++++ Texto fornecido ++++

Há muito que acredito que uma UE militarmente capacitada e com uma orientação estratégica é do interesse tanto dos EUA como da NATO. Sobretudo na vizinhança da UE, há e haverá ocasiões em que nem os EUA nem a NATO se querem envolver; nessas alturas, a Europa tem de ser capaz de agir sozinha. É essa uma das razões pelas quais estamos a trabalhar nas orientações estratégicas para definir as nossas ambições comuns. Precisamos é de ações concretas em matéria de capacidades e, se necessário, de reforçar a nossa vontade de as utilizar.

++++ Registos de dados ++++

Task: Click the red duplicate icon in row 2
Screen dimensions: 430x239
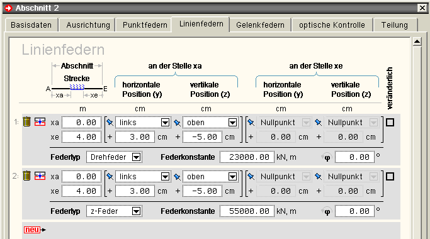Action: [40, 176]
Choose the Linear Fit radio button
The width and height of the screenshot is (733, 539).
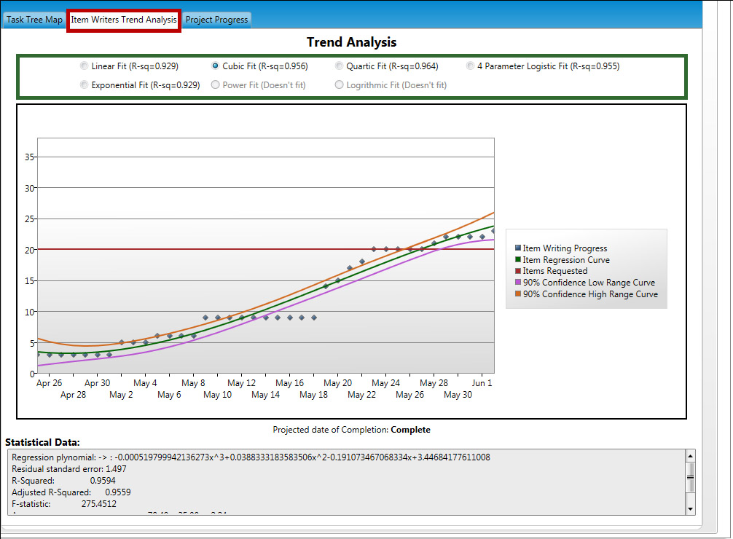coord(85,66)
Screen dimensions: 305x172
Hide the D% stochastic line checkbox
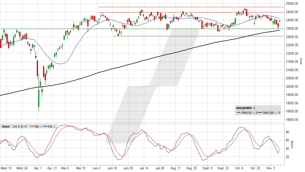click(41, 127)
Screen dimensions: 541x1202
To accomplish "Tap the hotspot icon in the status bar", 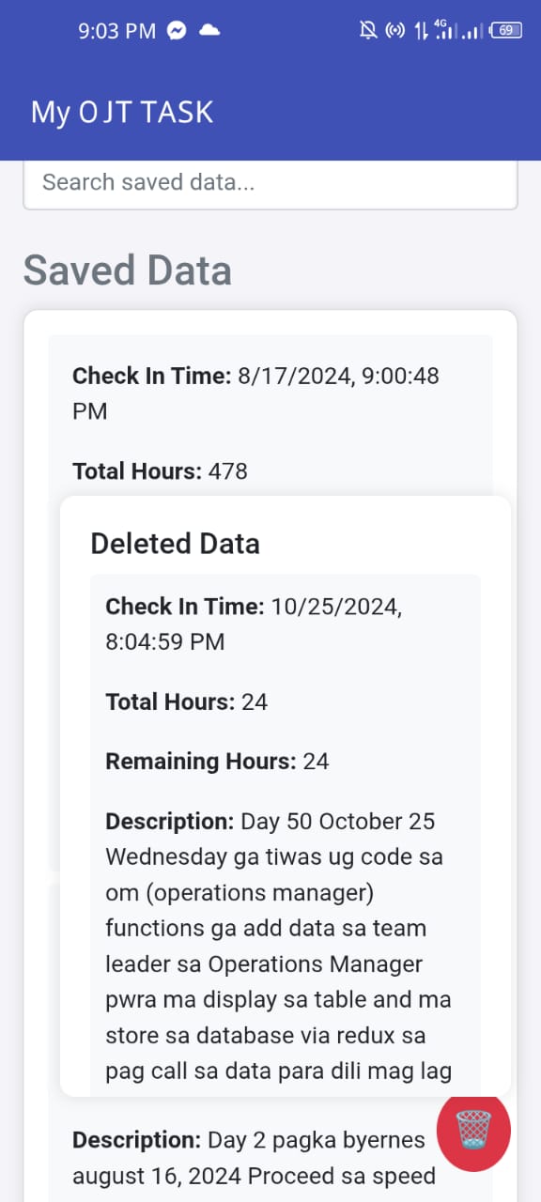I will pyautogui.click(x=394, y=30).
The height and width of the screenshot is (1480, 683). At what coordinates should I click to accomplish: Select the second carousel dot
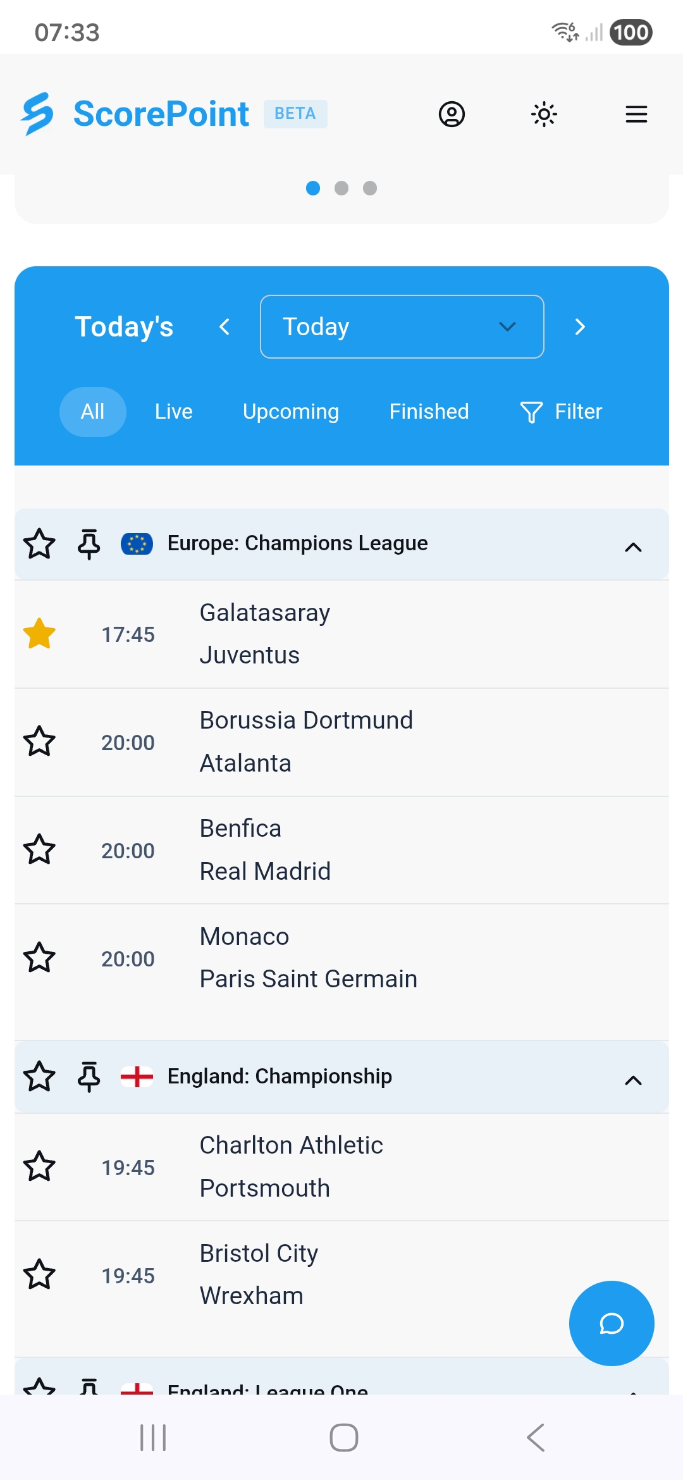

++++

Trabalho pedido
Transcreva na íntegra o texto fornecido sobre a capacidade militar da UE, sem alterar nenhuma palavra.

Resposta ao exercício
Há muito que acredito que uma UE militarmente capacitada e com uma orientação estratégica é do interesse tanto dos EUA como da NATO. Sobretudo na vizinhança da UE, há e haverá ocasiões em que nem os EUA nem a NATO se querem envolver; nessas alturas, a Europa tem de ser capaz de agir sozinha. É essa uma das razões pelas quais estamos a trabalhar nas orientações estratégicas para definir as nossas ambições comuns. Precisamos é de ações concretas em matéria de capacidades e, se necessário, de reforçar a nossa vontade de as utilizar.